# Tormek Sharpening System



## Fabrickator (Dec 17, 2014)

Is anyone familiar with the Tormek line of tool sharpeners?  I've looked at them in the past and they've always been way out of my reach price-wise for a hobbyist.  I now have an opportunity to buy a slightly used one for a reasonable amount and wonder if anyone has any experience with them, or knows someone who does.

http://www.tormek.com/en/


----------



## f350ca (Dec 17, 2014)

I'll second the Tormek being out of my price range too. BUT Busy Bee tools has a Chinese copy for a reasonable price, I picked up one on sale and really like it. Thought the wheel might be more of a stone but it cuts quickly and seams to wear well. I've repaired some nicked chisels in minutes that would have required hours on a white wheel. I did buy Tormek's jig for grinding bowl gouges, the geometry is build-able at home but not without one to copy. It works great. The leather strap on this one I find too slow, I still use a felt wheel running at about 3600 rpm to polish the edge. If you grind high carbon steel I'd say you won't be disappointed.

Greg


----------



## george wilson (Dec 17, 2014)

I have a Tormek and am very pleased with it.

I had bought a Jet of similar type,and the blasted thing quit working very soon. Dealers I contacted said they often do not work right out of the box. I found out that the push on  electrical connecters were literally as thin as beer cans,and would crack when the assemblers pushed them on. I soldered a connecter that I found cracked and the Jet worked again. Then,it soon quit again.

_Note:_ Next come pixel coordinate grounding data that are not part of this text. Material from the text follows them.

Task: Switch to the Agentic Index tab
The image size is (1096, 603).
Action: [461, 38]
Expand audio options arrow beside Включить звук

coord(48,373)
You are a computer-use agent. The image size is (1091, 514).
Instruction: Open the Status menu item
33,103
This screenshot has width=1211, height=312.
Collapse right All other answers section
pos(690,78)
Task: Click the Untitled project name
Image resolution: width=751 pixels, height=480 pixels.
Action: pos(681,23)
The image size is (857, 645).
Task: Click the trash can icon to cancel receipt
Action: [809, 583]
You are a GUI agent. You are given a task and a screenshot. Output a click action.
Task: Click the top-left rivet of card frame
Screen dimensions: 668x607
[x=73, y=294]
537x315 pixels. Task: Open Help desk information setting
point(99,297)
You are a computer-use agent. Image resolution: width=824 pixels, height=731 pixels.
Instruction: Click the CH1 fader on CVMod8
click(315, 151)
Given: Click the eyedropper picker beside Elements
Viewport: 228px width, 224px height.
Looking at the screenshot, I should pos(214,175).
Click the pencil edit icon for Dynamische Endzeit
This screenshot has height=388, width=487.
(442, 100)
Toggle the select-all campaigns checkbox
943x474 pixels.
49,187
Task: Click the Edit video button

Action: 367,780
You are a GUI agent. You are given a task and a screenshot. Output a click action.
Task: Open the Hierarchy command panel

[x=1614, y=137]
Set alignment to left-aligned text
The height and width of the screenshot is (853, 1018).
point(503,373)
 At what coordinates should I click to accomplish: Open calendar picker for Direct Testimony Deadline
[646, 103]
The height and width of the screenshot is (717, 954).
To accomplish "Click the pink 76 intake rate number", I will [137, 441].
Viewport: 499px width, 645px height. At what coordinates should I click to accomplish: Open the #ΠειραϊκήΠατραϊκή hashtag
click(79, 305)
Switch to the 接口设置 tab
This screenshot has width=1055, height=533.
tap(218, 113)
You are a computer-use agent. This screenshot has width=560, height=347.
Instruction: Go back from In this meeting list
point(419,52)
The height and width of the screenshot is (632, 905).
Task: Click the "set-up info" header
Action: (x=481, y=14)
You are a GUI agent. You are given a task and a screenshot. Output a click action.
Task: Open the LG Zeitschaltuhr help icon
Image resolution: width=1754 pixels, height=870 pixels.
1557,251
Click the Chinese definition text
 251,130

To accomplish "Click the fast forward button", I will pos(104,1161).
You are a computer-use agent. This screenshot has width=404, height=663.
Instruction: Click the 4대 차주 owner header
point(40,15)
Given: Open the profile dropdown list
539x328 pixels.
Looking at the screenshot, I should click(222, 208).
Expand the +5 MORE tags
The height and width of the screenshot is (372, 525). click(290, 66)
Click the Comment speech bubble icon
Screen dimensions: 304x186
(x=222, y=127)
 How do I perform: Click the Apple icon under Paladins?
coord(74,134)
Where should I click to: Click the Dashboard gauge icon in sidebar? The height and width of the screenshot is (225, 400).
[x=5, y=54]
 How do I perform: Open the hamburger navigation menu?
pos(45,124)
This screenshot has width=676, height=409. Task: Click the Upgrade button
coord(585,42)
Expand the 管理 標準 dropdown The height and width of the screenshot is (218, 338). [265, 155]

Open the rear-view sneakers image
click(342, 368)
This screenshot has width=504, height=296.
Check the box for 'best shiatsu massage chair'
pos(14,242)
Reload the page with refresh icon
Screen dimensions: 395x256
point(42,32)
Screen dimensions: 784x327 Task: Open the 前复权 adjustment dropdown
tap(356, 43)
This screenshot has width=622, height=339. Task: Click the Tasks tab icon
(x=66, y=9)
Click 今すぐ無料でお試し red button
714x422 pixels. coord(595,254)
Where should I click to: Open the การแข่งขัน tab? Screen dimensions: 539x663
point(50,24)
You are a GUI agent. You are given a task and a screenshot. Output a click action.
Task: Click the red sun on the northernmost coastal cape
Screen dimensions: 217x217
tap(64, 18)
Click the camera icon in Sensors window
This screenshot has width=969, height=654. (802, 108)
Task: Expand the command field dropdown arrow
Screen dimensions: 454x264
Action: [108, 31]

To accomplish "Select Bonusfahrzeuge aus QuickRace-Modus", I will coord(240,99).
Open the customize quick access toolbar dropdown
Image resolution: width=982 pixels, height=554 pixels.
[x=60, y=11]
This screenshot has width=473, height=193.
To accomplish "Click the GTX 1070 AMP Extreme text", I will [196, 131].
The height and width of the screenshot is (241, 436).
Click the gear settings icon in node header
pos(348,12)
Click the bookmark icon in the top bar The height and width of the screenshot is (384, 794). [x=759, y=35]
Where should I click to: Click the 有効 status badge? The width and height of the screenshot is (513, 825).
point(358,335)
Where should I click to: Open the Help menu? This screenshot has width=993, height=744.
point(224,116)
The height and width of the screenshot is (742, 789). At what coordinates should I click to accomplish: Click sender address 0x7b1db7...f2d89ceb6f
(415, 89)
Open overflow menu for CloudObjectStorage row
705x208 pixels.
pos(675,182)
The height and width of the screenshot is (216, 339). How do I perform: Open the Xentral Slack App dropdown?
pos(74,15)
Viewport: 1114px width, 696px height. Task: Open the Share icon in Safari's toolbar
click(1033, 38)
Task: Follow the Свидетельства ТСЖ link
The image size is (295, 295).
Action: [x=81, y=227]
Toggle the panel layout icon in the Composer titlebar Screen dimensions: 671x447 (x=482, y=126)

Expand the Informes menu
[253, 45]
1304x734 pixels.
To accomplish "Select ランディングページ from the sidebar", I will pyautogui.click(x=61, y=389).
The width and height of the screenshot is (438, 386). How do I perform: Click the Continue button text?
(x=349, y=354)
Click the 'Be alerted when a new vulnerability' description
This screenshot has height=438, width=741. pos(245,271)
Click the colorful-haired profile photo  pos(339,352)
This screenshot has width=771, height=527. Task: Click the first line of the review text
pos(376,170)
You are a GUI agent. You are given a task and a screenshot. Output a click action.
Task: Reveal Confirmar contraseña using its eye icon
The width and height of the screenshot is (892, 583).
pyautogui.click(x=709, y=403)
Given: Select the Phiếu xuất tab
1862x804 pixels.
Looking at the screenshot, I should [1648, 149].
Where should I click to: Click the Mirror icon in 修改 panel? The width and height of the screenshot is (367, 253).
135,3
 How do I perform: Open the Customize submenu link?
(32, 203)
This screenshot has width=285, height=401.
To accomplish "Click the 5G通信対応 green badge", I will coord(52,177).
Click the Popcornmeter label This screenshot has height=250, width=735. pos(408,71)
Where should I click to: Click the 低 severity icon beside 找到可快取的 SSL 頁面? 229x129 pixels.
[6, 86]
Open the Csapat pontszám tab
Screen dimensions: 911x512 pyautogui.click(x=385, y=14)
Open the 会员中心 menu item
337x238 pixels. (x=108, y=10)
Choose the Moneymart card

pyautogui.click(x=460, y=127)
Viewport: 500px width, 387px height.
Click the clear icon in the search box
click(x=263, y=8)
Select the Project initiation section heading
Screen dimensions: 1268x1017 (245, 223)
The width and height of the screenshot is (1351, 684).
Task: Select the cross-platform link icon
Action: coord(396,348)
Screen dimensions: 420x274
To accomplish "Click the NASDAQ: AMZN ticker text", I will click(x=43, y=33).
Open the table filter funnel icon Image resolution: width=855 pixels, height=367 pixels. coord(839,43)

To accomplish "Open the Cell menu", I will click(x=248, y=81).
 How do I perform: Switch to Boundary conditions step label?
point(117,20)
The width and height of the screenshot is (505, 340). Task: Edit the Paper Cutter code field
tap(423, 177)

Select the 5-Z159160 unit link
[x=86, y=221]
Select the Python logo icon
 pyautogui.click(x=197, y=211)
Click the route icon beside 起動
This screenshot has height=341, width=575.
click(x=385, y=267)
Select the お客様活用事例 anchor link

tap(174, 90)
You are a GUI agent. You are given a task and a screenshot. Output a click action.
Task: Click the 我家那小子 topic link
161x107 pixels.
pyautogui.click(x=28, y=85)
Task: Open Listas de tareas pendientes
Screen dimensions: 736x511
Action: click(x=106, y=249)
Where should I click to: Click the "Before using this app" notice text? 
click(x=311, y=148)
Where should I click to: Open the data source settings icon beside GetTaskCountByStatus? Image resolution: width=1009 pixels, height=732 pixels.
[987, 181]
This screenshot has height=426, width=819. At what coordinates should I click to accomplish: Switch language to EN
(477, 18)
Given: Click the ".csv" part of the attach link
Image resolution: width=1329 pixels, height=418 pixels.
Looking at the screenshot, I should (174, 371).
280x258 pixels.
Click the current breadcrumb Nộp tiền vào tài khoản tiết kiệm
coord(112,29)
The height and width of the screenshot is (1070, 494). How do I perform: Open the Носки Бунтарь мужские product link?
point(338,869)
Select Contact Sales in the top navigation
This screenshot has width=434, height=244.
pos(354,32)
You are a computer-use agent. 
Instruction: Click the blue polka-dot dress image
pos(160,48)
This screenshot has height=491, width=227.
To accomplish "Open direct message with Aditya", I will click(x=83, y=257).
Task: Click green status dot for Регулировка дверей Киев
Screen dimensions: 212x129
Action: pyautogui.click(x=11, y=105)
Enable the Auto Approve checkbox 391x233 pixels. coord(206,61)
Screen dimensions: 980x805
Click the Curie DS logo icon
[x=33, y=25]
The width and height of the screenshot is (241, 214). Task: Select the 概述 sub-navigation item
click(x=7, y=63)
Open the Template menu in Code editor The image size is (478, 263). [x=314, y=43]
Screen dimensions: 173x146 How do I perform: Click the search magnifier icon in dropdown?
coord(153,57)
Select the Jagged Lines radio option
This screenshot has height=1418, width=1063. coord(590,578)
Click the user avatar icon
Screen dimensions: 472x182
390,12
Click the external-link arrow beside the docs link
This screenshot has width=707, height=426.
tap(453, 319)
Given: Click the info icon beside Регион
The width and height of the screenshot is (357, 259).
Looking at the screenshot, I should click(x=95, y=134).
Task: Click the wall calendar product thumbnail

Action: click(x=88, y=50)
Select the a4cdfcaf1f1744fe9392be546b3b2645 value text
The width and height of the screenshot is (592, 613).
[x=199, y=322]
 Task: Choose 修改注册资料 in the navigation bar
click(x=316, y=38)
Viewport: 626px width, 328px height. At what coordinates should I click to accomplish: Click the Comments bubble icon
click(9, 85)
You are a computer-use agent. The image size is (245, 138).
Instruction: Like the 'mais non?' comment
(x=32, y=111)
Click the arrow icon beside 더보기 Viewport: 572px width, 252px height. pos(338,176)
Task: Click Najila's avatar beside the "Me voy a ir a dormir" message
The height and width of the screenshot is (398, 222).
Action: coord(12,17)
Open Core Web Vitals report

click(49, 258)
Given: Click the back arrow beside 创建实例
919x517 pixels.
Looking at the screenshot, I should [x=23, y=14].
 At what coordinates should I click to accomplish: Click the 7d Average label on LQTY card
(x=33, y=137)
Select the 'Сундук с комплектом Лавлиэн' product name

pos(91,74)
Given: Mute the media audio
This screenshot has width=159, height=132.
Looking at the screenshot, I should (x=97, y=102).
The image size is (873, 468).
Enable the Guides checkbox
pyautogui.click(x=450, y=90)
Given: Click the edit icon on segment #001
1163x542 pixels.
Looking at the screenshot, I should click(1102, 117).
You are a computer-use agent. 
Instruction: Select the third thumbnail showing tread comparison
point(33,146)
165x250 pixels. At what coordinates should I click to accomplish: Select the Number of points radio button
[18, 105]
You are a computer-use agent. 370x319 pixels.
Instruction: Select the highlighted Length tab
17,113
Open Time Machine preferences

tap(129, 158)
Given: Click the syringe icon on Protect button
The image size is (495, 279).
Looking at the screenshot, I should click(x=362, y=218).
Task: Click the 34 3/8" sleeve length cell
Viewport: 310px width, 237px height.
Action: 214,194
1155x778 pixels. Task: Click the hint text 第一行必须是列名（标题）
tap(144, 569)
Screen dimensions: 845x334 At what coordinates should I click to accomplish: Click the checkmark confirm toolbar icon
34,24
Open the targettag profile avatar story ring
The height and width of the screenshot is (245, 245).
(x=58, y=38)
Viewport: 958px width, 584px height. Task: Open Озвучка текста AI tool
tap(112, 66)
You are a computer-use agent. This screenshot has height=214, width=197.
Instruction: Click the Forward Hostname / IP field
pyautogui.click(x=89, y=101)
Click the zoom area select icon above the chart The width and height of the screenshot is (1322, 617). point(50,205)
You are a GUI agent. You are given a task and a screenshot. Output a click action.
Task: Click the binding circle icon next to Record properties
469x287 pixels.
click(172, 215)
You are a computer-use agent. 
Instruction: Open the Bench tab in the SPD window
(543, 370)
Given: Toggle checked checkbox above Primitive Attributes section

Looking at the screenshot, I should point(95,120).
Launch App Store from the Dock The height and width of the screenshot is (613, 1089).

I caution against buying Chinese stuff. The Tormek costs more,but in this instance,you seem to get what you pay for.


----------



## Fabrickator (Dec 17, 2014)

Thanks guys.  I've read the same thing George, some owners were not happy with the quality of the knock-offs. Tormek owners all said they love it.  What jigs do you have/recommend?  Are you familiar with their drill sharpening jig?


----------



## george wilson (Dec 17, 2014)

A friend GAVE me his used Tormek with a bunch of attachments I haven't used yet. I only have sharpened chisels on mine. And,I do not require drill sharpening jigs. Learned to do it by eye long ago. I'm sure I didn't get that attachment.


----------



## Fabrickator (Dec 17, 2014)

That's how I always sharpen my drills as well.  They do make a jig for the machine, although it's VERY expensive ($200).


----------



## george wilson (Dec 17, 2014)

If you get the Tormek,be advised that they offer a stainless steel shaft for extra money. It would not be hard to make one. I got one with mine since my friend already bought it. It keeps the grinding wheel from betting so badly rusted on,you can't remove it without breaking the wheel. I think it's $35.00 extra. But,a simple part to make. Most woodworkers don't have the means to make one,and have to pay the tariff.


----------



## f350ca (Dec 17, 2014)

I usually steer clear of anything Chinese that has a motor or moving parts or fixed parts for that matter but the knock off from China was 1/4 the price of the Tormek. Its only a spinning wheel.


----------



## george wilson (Dec 17, 2014)

It's not just a spinning wheel. The Tormek has a single speed motor. The Jet has a blasted circuit board to control an un needed variable speed. That poorly connected circuit board is where the trouble lies.


----------



## yort81 (Dec 19, 2014)

Ive got both.... the Tormek T-7 and the DBS 22 drill bit sharpening tool....  The pain of the purchase price only happens once.... they have been worth EVERY cent I paid... and THEN some!!! The DBS 22 blows the Drill Doctor 750 OUT of the water (there was so much difference... that I gave my Drill Doctor to a friend) .... and as for anything that needs to be sharpened... the Tormek will do it... 7 year warranty.


----------



## Fabrickator (Dec 19, 2014)

Thanks for the reply on the drill attachment. I wasn't planning to buy one due to the cost, but I'm more curious if it is engineered well and works. I also like the way that the attachments work for the different models.  Sometimes that says a lot about the company as a whole.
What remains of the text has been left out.